Every semester, the First Year Players coalesce to organize a student-run production. Their musicals introduce to the University talented, energetic and engaging performers in the first-year class. Though the cast and stage managers are restricted to first-year or transfer students, the people behind-the-scenes — the technical staff, artistic staff and production staff — can be members of any class.
Third-year Batten student Nolan Reilly serves as producer of FYP, and he said he enjoys working for his younger peers.
“Working alongside so many passionate, bright and talented people never ceases to make the process a delight,” Reilly said. “Every person — from cast member to tech staffer to committee member — brings an enthusiasm to their position that makes the process fulfilling to take part in.”
Reilly has participated in the production of every show for the past five semesters. As the producer, he leads the production staff, which manages the ins and outs of the show — including publicity, fundraising, business and photography. These behind-the-scenes operations counter the foregrounded work of the technical and artistic staffs.
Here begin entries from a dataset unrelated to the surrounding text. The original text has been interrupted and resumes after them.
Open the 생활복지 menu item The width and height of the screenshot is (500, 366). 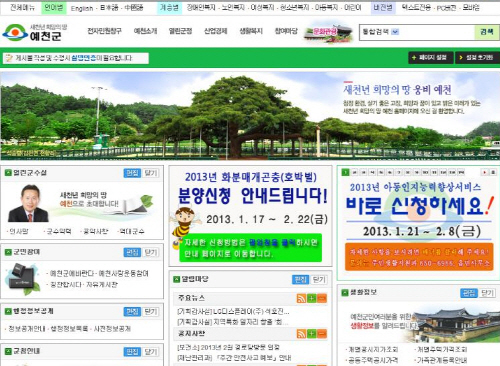tap(251, 31)
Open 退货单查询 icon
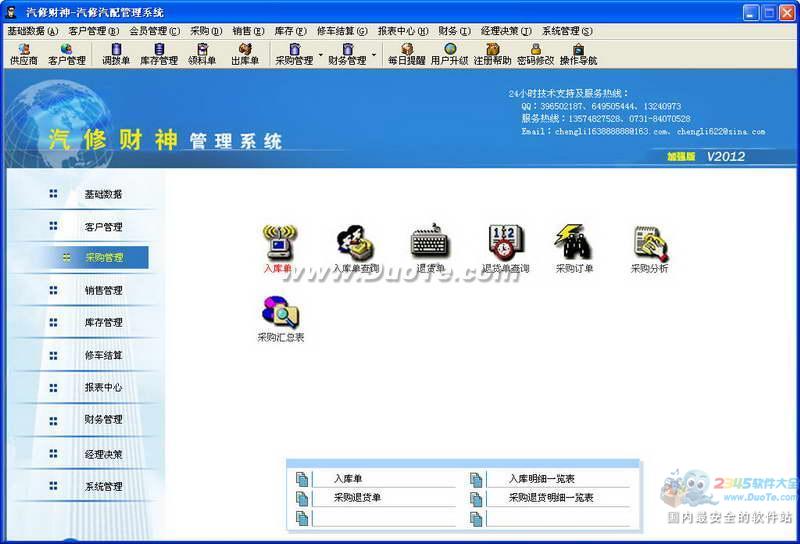The image size is (800, 544). click(x=505, y=243)
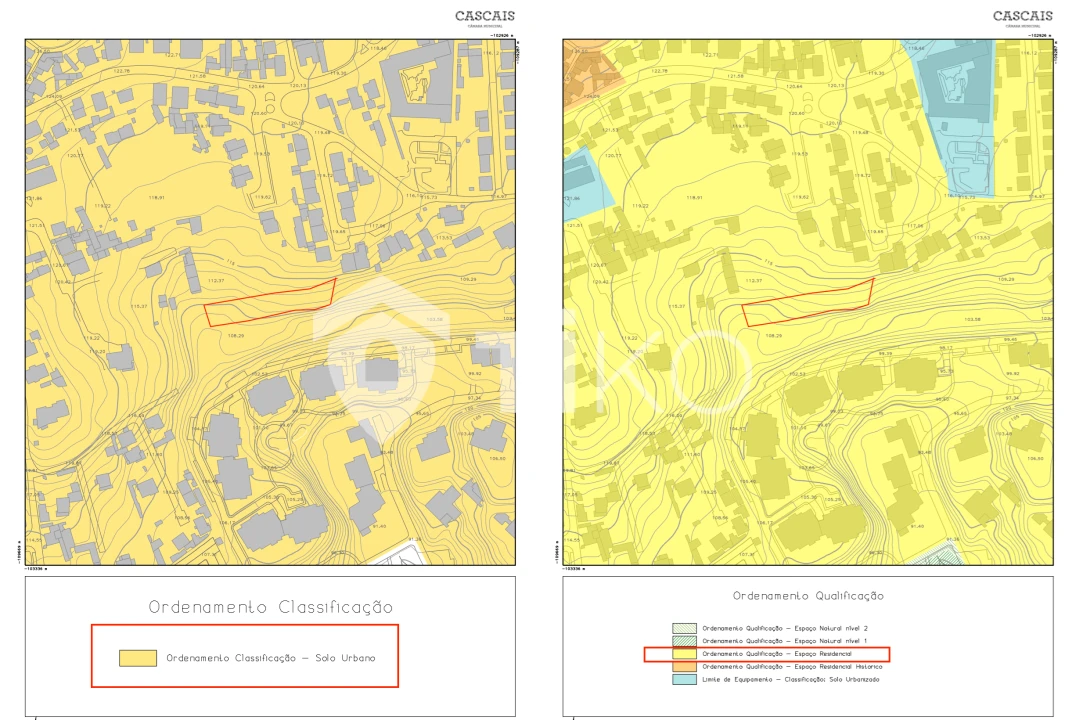Select the Espaço Natural nível 2 swatch
Image resolution: width=1065 pixels, height=720 pixels.
point(684,628)
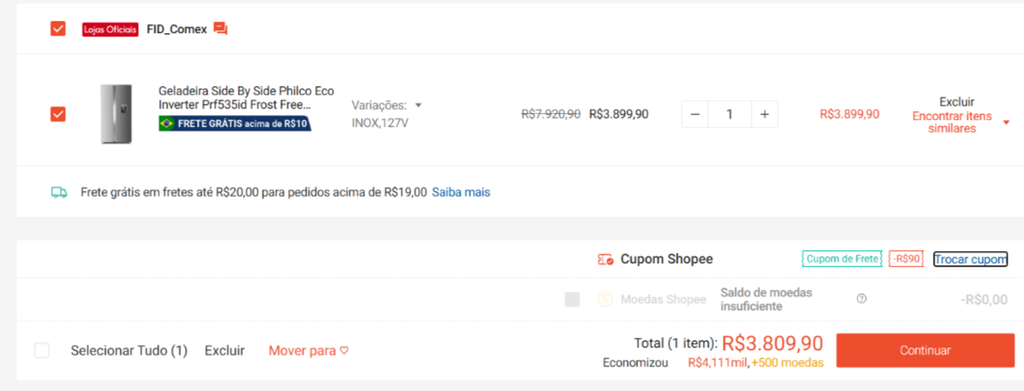Uncheck the Geladeira product checkbox
The image size is (1024, 391).
[x=58, y=114]
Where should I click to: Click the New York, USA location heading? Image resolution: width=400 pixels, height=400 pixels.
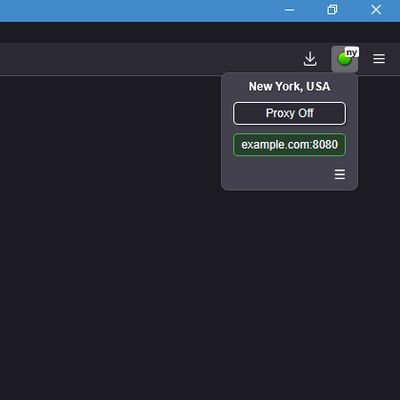pos(289,87)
The technical staff convenes weekly throughout the course of the semester, preparing for the “tech week” that precedes the performances. During this week, the group reconstructs the empty scene of the Student Activities Building — what Reilly calls a “warehouse” — turning it into a full-blown theatre.
“Tech week has always been my favorite part of preparing for the show, as our tech staffers and team members transform an empty space into a functioning stage and set,” Reilly said. “Every tech week I have gotten the chance to meet and work alongside someone that I may not have known before.”
This semester’s show “Little Shop of Horrors” — which premiers the weekend of April 27 — will be a culmination of several months of preparation. Fourth-year College student and pit director Richard Davis said this period helped the cast members establish important relationships.
“It’s important for characters and musicians alike to develop chemistry ... Among their respective cohorts and throughout the whole organization in order to eliminate the tension and rigidity that can hinder progress,” Davis said.
Davis conducts rehearsals twice every week, developing and facilitating the pit instrumentation for the performance. Like many other participates in the program, Davis said he has encountered various opportunities throughout his involvement in FYP that have shaped his character, both on and off the stage.
“I’ve made many close friends with the other musicians in the pit, along with the cast and tech staff,” he said. “In some ways, the personal growth and increased confidence I’ve achieved are directly related to the unique experiences and opportunities that I encountered.”
For Davis, the highlights of show preparation — which arise out of the physical and mental work required from the group — are the interactions among the group members.
“One of the best parts about preparing for the show are certainly being able to goof around and make jokes with everyone in the pit during rehearsals and with the organization at large during outside activities and social gatherings,” Davis said. “We bond through the shared stress of tech and show weeks and help each other solve a variety of problems and conflicts that come with that.”
As a fourth-year who is able to look back on FYP’s previous shows, Davis said he finds this semester’s to be one of the most remarkable. The performance will consist of the assemblage of the devotion from each member of the group, from the singers to the musicians in the pit, to the staff leaders looking on from the wings of the stage.
“Since my time at the University, this is definitely FYP’s most creative and technically challenging endeavor,” Davis said. “The hard work and passion for creating this art will be evident in every performance.”
For the first-year students who are part of the group, working with experienced third- and fourth-years has enhanced their involvement with FYP, influencing both their acting skills during performance and the overall synergy of the group.
“A big component that drew me in initially was having an avenue to interact with upperclassmen in a way not only helpful to developing as an actor but also as a way to connect with upperclassmen that I would not have been able to meet otherwise,” first-year College student Aiden Carroll said. “It is inspiring to see what these people are doing at the University and to see what I could maybe do one day.”